The LSTM (Long Short-Term Memory) architecture is a Deep Convolution Network (RNN)-based architecture used in natural language processing and time series prediction. In sequence prediction challenges, it is capable of learning order dependence. This is a requirement in a variety of complicated issue domains, including machine translation, speech recognition, and others. The notion that LSTMs were one of the first methods to overcome technical hurdles and fulfill the promise of recurrent neural networks is the key to their success.

Gradients become larger or smaller over time, and each change makes it easier for the network’s gradients to compound in either way.

test_reviewText = review_data.reviewText
test_Ratings = review_data.overall
text_vectorizer = TfidfVectorizer(max_df=.8)
text_vectorizer.fit(test_reviewText)def rate(r):
ary2 = []
for rating in r:
    tv = [0,0,0,0,0]
    tv[rating-1] = 1
    ary2.append(tv)
    return np.array(ary2)X = text_vectorizer.transform(test_reviewText).toarray()
    y = rate(test_Ratings.values)X_train, X_test, y_train, y_test =train_test_split(X,y,test_size=.2)
    model = Sequential()
    model.add(Dense(128,input_dim=X_train.shape[1]))
    model.add(Dense(5,activation='softmax'))
    model.compile(loss='categorical_crossentropy',optimizer='rmsprop',metrics=['accuracy'])model.fit(X_train,y_train,validation_data=(X_test, y_test),epochs=20,batch_size=32,verbose=1)
    model.evaluate(X_test,y_test)[1]

Word Cloud

word cloud

We may create a word cloud using the real labels of the reviews by selecting the fifty most important words in each evaluation. The same stop_words that we found in the NLTK library aren’t allowed.

Some of the words are quite descriptive to the ranking, such as “trouble” and “issue” in one-star reviews, and “quality” and “highly recommend” in five-star reviews.

Conclusion

The study explored a wide range of Natural Language Processing techniques. Subject modelling — where comparable texts were grouped together because of topic — and interdependence trees — whereby parts-of-speech tags and sentence structure were identified — are just two of the topics studied.

The pre-processing procedures were arguably just as important as the Word2Vec phase in our final model. Every document has to be decoded from UTF, encoded to ASCII, and transformed to lowercase before being tokenized. Accents, stop words, and punctuation were removed from the texts, as well as many whitespaces. To reduce the language as much as feasible, words were simplified to their root words. Phrase modelling was also utilized to singularize tokens that were frequently used together.

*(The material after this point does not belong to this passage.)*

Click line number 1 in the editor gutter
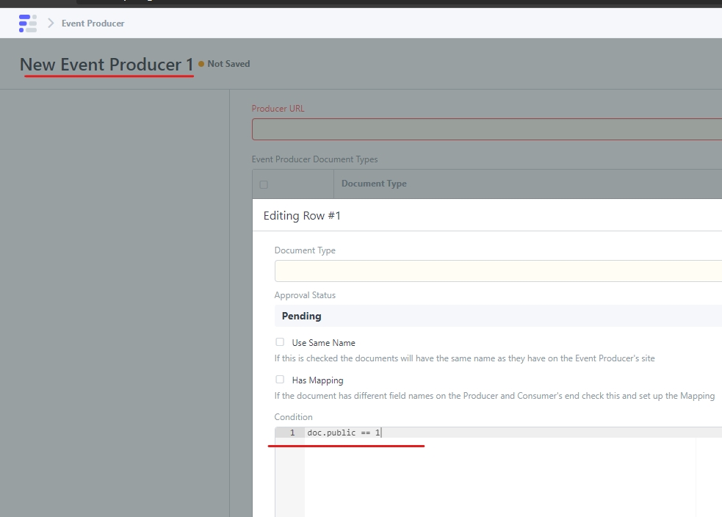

Our model extracts and measures context in addition to word usage and frequency. Every token in every review is interpreted by the words around it and is imbedded in a certain number of dimensions. Vectors represent all of a word’s interactions with all of the other words with which it has been related.

We get a multi-class model, for each of the 5 categories corresponding to the star rating of a review. This is a distinct approach, in which each class is distinct from the others. When the model misinterprets a 5-star rating as a 1-star review, the model has simply misclassified – it is unconcerned about how far apart 1 and 5 are. This differs from a continuous method, in which misclassifying a 5-star rating as a 1-star review would be more punishing. The distinction between each type of review is then crucial to our model. It is more concerned with the question of “What distinguishes a 5-star review from a 4-star review?” than with the question of “Is this review more approving than critical?”